____ Data to examine

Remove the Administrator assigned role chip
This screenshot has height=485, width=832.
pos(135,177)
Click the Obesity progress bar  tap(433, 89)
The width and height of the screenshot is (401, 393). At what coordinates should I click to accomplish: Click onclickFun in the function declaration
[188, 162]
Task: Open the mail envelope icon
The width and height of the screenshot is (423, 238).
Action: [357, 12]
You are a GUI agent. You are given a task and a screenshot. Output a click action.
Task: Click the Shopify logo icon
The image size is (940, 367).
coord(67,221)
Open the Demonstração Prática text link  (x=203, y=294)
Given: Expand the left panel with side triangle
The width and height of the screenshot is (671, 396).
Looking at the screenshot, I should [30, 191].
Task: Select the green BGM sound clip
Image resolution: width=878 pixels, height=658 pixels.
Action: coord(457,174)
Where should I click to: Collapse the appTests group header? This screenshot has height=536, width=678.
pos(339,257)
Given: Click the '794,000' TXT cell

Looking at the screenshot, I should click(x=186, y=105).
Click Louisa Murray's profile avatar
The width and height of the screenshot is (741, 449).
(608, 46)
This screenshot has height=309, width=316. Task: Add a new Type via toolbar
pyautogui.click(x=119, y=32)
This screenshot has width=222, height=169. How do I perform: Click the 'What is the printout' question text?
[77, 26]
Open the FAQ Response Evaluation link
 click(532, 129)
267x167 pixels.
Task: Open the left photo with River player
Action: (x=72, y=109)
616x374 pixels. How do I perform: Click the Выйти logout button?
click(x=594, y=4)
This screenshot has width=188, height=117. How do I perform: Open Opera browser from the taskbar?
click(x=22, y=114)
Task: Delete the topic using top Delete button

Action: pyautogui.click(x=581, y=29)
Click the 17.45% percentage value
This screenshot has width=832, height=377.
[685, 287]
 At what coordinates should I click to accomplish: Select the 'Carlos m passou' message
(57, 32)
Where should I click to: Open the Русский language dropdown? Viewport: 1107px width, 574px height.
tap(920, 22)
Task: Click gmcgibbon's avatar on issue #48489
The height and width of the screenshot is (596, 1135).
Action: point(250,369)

________

**Assignment**
Say how many lines in the records contain the string "icon". No other text is needed.

**Solution to this task**
2